# Meet my Bertie



## kerrieannk (Jan 16, 2012)

Went to see our pup yesterday and fell in love with him straight away !! he was perfect here are a few pictures of him...he was three weeks old.


































now for the longest five week wait!!


----------



## Jeanie (Jan 23, 2012)

He's stunning. X 


Jeanie 😉
http://pdgm.pitapata.com/xfpV.png?Q1pT6eHd


----------



## kerrieannk (Jan 16, 2012)

thankyou


----------



## flounder_1 (May 12, 2011)

Oh Bertie looks adorable. I'm glad your viewing went well. You can spend the next 5 weeks shopping for puppy stuff!


----------



## Turi (Jun 28, 2011)

So pretty! Now you just have five weeks to wait


----------



## Janev1000 (Oct 4, 2011)

He's lovely! - and he'll change so much over the next 5 weeks. How exciting!


----------



## Ali79 (Mar 30, 2011)

Aaah what a cutie Bertie is


----------



## JoJo (Mar 2, 2011)

Oh Bertie is soooooo cute .... what lovely markings.

Keep those photos coming


----------



## Anita (Jan 5, 2012)

Gorgeous. We got Frisbee on 17th December so my kids used their advent calendar for the puppy countdown. I'm sure Joe will be happy for you to visit again before you collect Bertie so that will break up the wait a bit x


----------



## csb (Nov 16, 2011)

So cute


----------



## Nadhak (Jun 4, 2011)

He is very cute - I love his love heart white patch on his forehead - I bet you cannot wait for puppy homecoming day!


----------



## Jedicrazy (Apr 26, 2011)

Ah he is adorable and his markings are lovely. The countdown is on


----------



## MillieDog (Jun 1, 2011)

Adorable.
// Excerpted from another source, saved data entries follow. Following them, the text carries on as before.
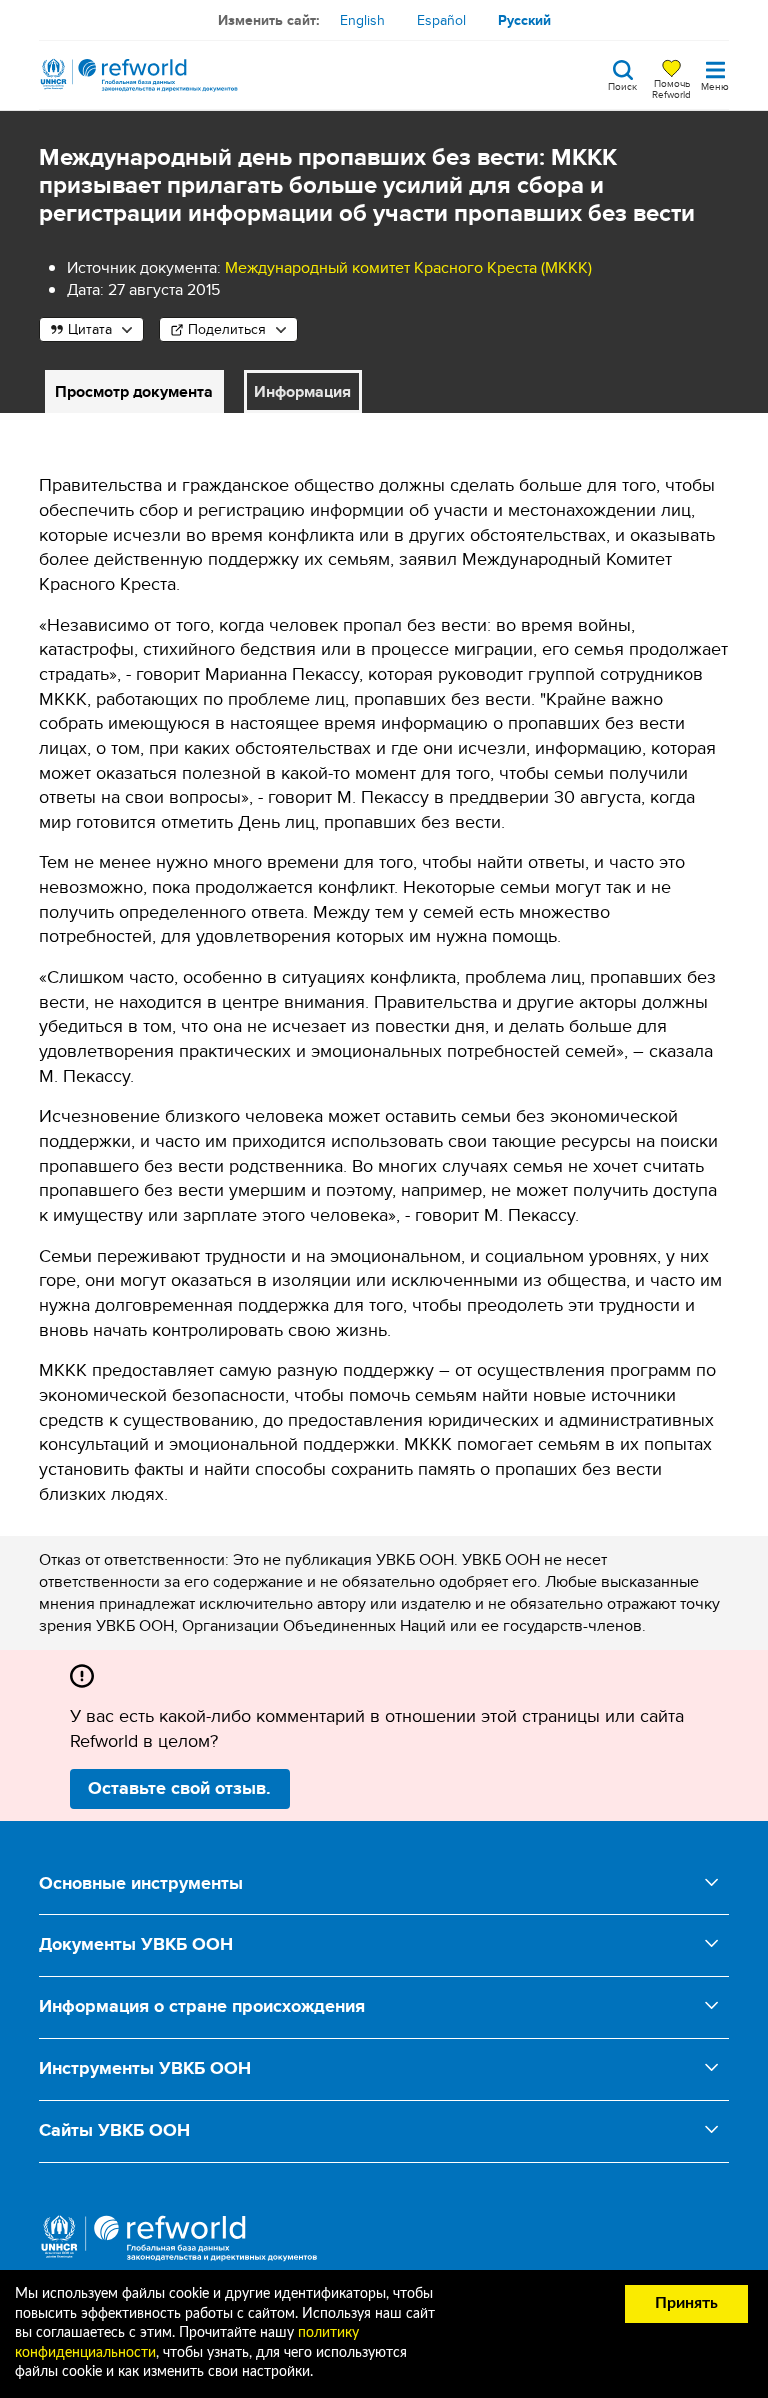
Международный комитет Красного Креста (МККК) (408, 267)
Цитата (90, 329)
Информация (302, 391)
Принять (686, 2303)
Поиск (622, 85)
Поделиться (227, 329)
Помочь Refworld (671, 88)
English (362, 20)
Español (441, 20)
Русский (524, 20)
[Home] (139, 75)
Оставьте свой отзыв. (179, 1788)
Five weeks will fly by hopefully.


----------



## doreen (Sep 17, 2011)

Hes so cute what a lovely colour


----------



## claire71 (Jan 9, 2012)

What a gorgeous little chap, lovely photos.


----------



## Bertie Brown (Aug 12, 2011)

Oh wow what a gorgeous little boy he is, will you be able to visit him again before getting him home?


----------



## wilko (Feb 20, 2012)

ah soooo cute - the 5 weeks will fly by x


----------



## kerrieannk (Jan 16, 2012)

Yes I am but havnt arranged when yet, but we'll give it a few weeks so he'll be more lively and it will help break up this long long wait !!


----------



## flounder_1 (May 12, 2011)

You might want to use these 5 weeks to do 'all day' special outings with your family that you might find tricky once Bertie is home. A trip into London, the zoo or a theme park maybe. It might help to pass the time and once Bertie is home you won't be able to leave him for a whole day so will find those sorts of trips more difficult.


----------



## flounder_1 (May 12, 2011)

Oh and I noticed that Lolly and Bertie are only half siblings as they have different mums. It looks like Moss is her mum (am I right?) whereas Lolly's mum is Spyder.


----------



## kerrieannk (Jan 16, 2012)

berties mum isnt a dog thats on the website she is a brown/redish cockaspaniel called evie- ellie ( there's an ella on the site but she deffinatly wasn't the mum


----------



## Laura(L)Izzie (Sep 9, 2011)

Awwww Bertie is gorgeous  Very cute and sooo small! Love the white marking on his little head  I'm sure the next 5 weeks will fly by!


----------



## sallyhoneypot (Feb 28, 2012)

5 weeks for me too, can't wait!!


----------



## Anna (Dec 6, 2011)

Bertie is a cutie, love the name too.


Sent from my iPhone using Tapatalk


----------



## Neil B (Feb 18, 2012)

He is unspeakably beautiful!


----------